Even before the Fed news came out, a weaker reading on an important inflation report helped bond markets get into positive territory on the day. The net effect of the Fed and the economic data was a moderately quick move back to last week’s low rates.
Loan Originator Perspective
Bonds are rallying following the Fed announcement today and weaker inflation data. As of 4pm eastern, only a few lenders have passed along any of the gains. So, i favor floating overnight and evaluate pricing tomorrow. Hopefully this rally can continue, -Victor Burek, Churchill Mortgage
Today’s Most Prevalent Rates
- 30YR FIXED – 4.0%
- FHA/VA – 3.75%
- 15 YEAR FIXED – 3.375%
- 5 YEAR ARMS – 2.75 – 3.25% depending on the lender
Ongoing Lock/Float Considerations
- 2017 had proven to be a relatively good year for mortgage rates despite widespread expectations for a stronger push higher after the presidential election in late 2016.
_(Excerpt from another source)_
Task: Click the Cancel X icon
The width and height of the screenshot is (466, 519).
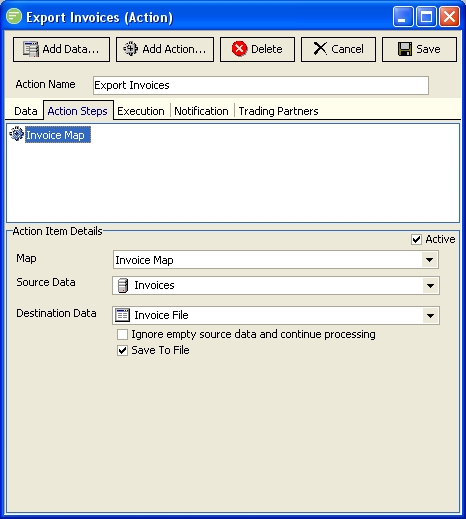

- While rates remain low in absolute terms, they’ve moved higher in a more threatening way heading into the 4th quarter, relative to the stability and improvement seen earlier in 2017
- The default stance for now is that this trend toward higher rates has the potential to continue. It will take more than a few great days here and there for that outlook to change.
- For weeks, this bullet point had warned about recent stability inviting a bigger dose of volatility. That volatility is now here. As such, locking is generally the better choice until the volatility is clearly dying down.
- Rates discussed refer to the most frequently-quoted, conforming, conventional 30yr fixed rate for top tier borrowers among average to well-priced lenders. The rates generally assume little-to-no origination or discount except as noted when applicable. Rates appearing on this page are “effective rates” that take day-to-day changes in upfront costs into consideration.